Synthesis and Characterization of Zinc Oxid Nanoparticles Using Green and Chemical Synthesis Techniques for Phenol Decontamination

Abstract

Zinc oxide nanoparticles (ZnO-NPs) were successfully synthesized using both biological and chemical techniques. This study is mainly focused on the green synthesis (biological) method of ZnO-NPs using different plant leaf extracts from leaves of guava, olive, fig, and lemon. The plant leaf extracts (polyphenols) act as reductants and zinc nitrate hexahydrate (Zn(NO3)2.6H2O) acts as a precursor.

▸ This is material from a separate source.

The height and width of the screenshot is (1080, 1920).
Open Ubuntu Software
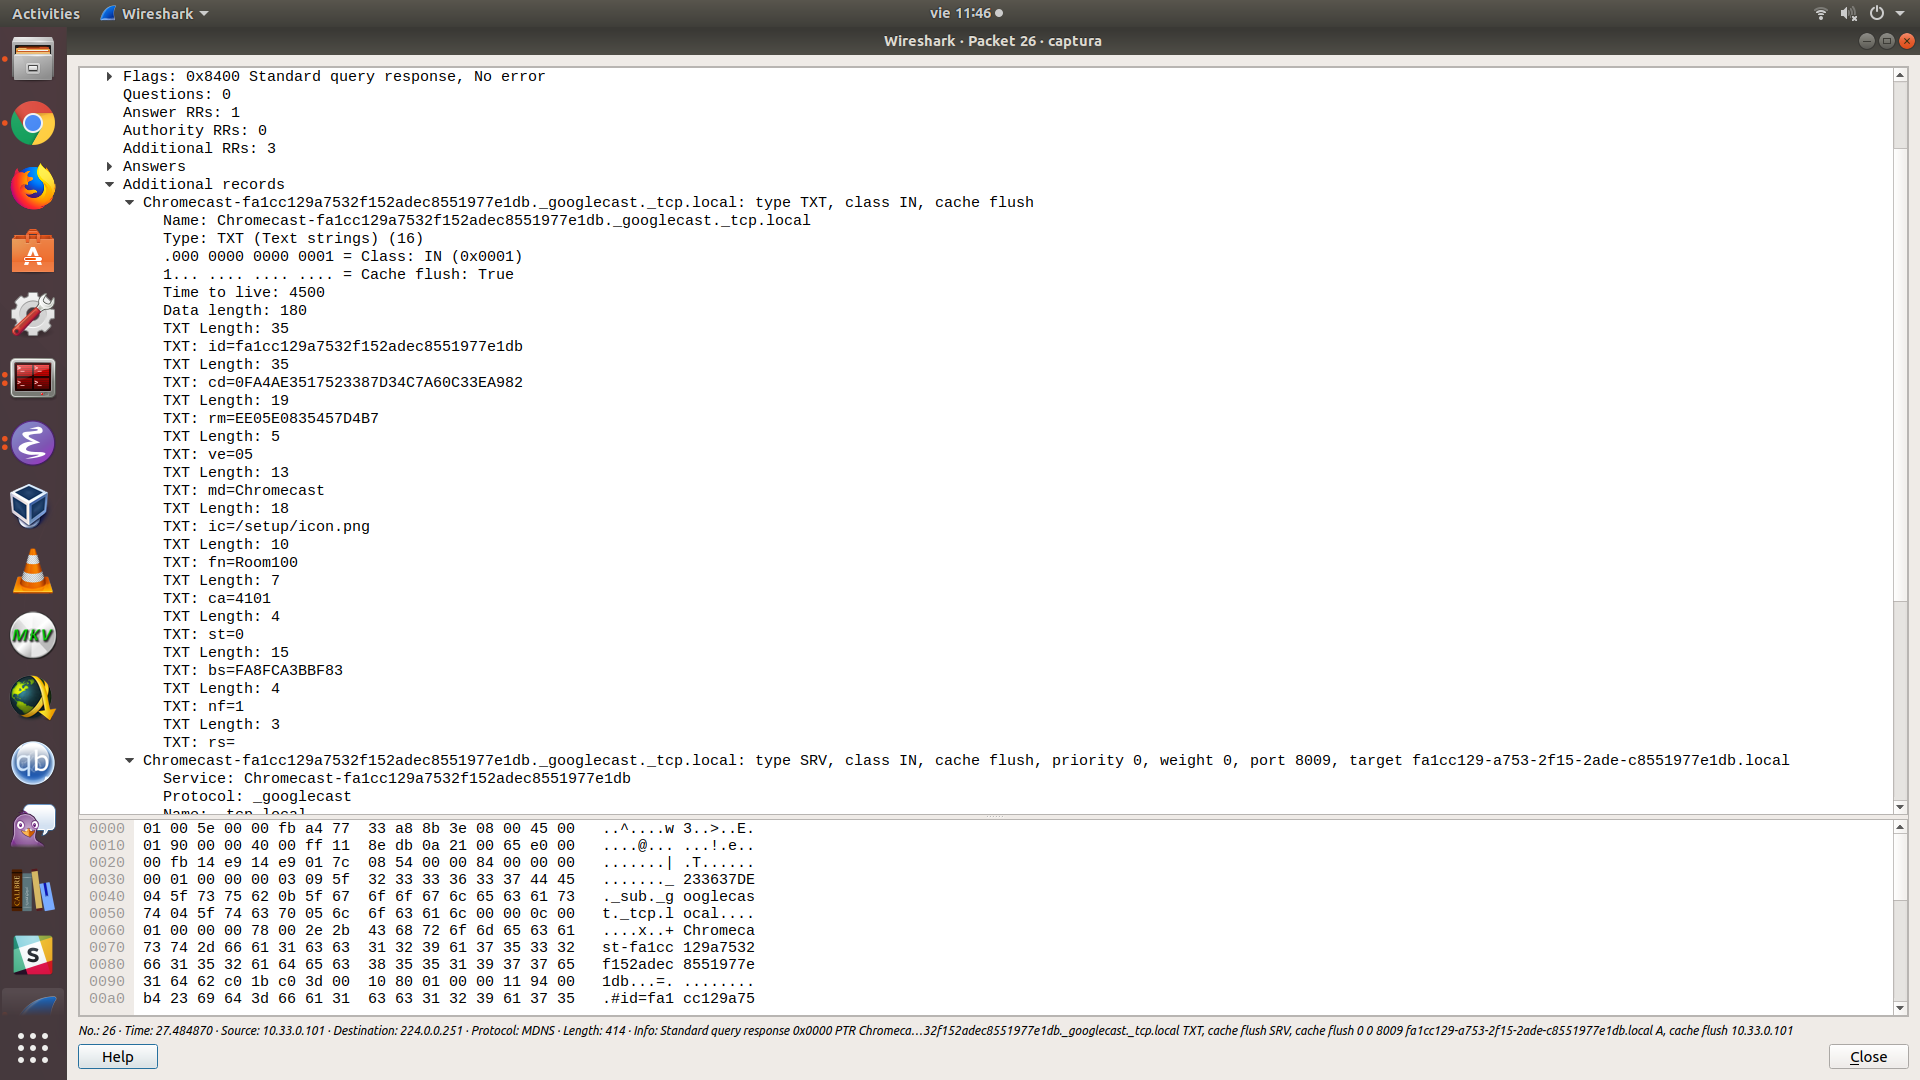tap(33, 252)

Chemical synthesis method of ZnO-NPs was carried out using prepared sodium hydroxide and zinc nitrate. The produced ZnO-NPs were characterized using X- ray diffraction (XRD), scanning electron microscope (SEM), transmission electron microscopy (TEM), fourier transform infrared (FTIR), Thermal gravimetric analysis (TGA), and particle size analysis (PSA). The average crystallite size of green-synthesized zinc oxide nanopowders range from 7.1 to 28 nm, while the average crystallite size of chemical-synthesized zinc oxide powders range from 19.6 to 148 nm according to the XRD calculations and TEM observations. Both ZnO nanopowders showed high thermal stability up to 600 oC. The green-synthetized ZnO-NPs were evaluated for phenol decontamination in polluted wastewater. The maximum recorded phenol removal was 99.7% within 250 minutes using 0.1g ZnO-NPs, making ZnO-NPs a promising adsorbent material for phenol decontamination in polluted wastewater.